▶ TO DO
In everything from the line containing "You are a GUI" down to the end of the records, swap "title bar" for "menu bar" and reproduce those lines with nothing else changed, leaving out the pictures.

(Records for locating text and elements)
════════════════
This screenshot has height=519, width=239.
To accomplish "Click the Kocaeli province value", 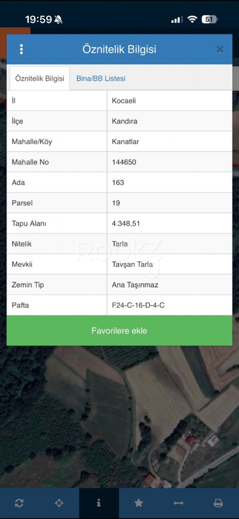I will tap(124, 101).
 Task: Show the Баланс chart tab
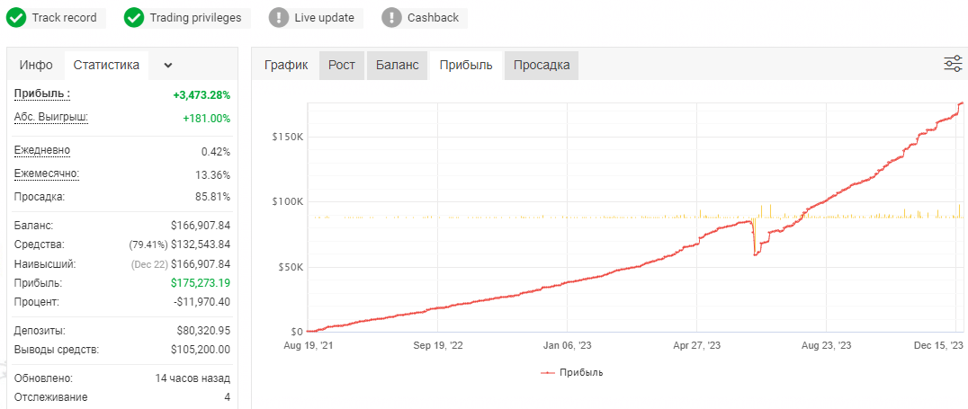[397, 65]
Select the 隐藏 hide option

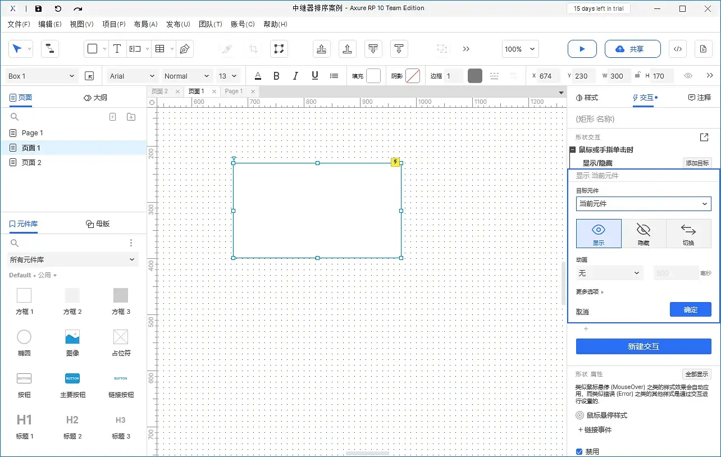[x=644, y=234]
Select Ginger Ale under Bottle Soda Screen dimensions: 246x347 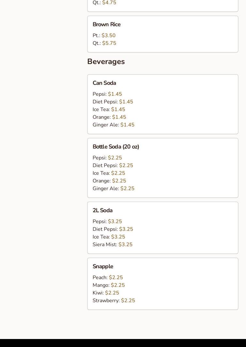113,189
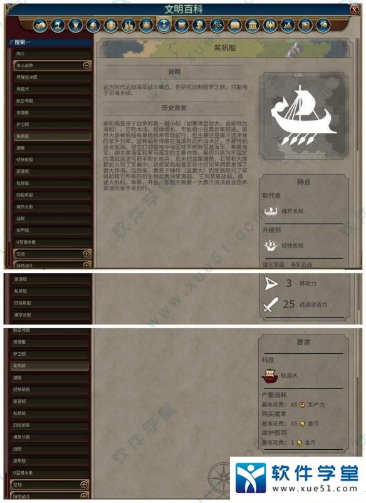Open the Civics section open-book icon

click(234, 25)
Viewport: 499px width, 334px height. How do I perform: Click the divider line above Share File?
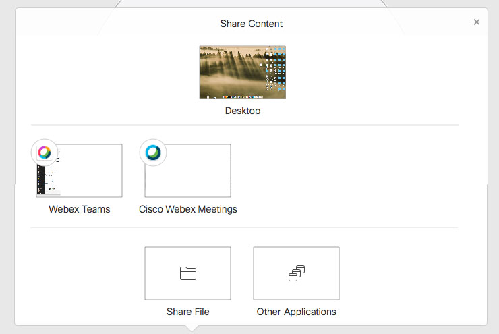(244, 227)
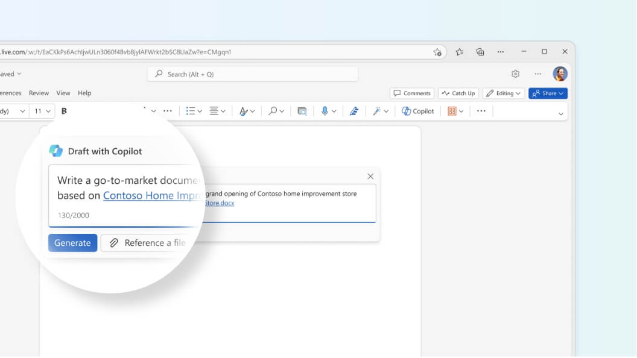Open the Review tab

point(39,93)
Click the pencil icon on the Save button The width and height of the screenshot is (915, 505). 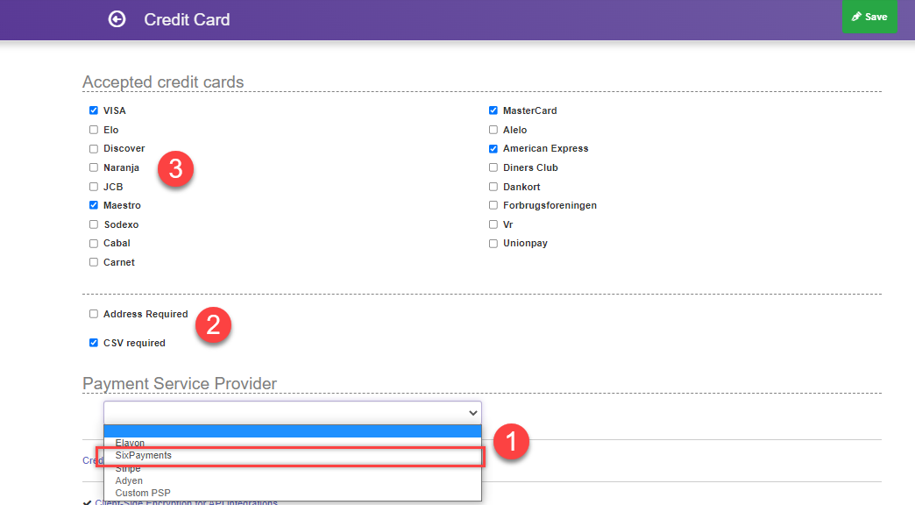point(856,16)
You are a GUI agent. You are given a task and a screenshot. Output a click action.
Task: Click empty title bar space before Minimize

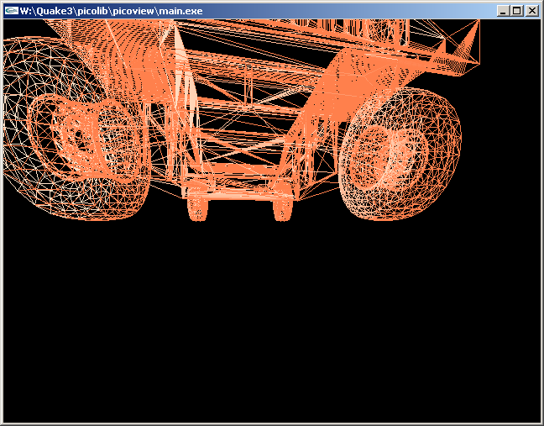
════════════════
▶ RESULT FOR THIS TASK
You are a GUI agent. You are given a task and a screenshot. Output a click action.
Task: Click empty menu bar space before Minimize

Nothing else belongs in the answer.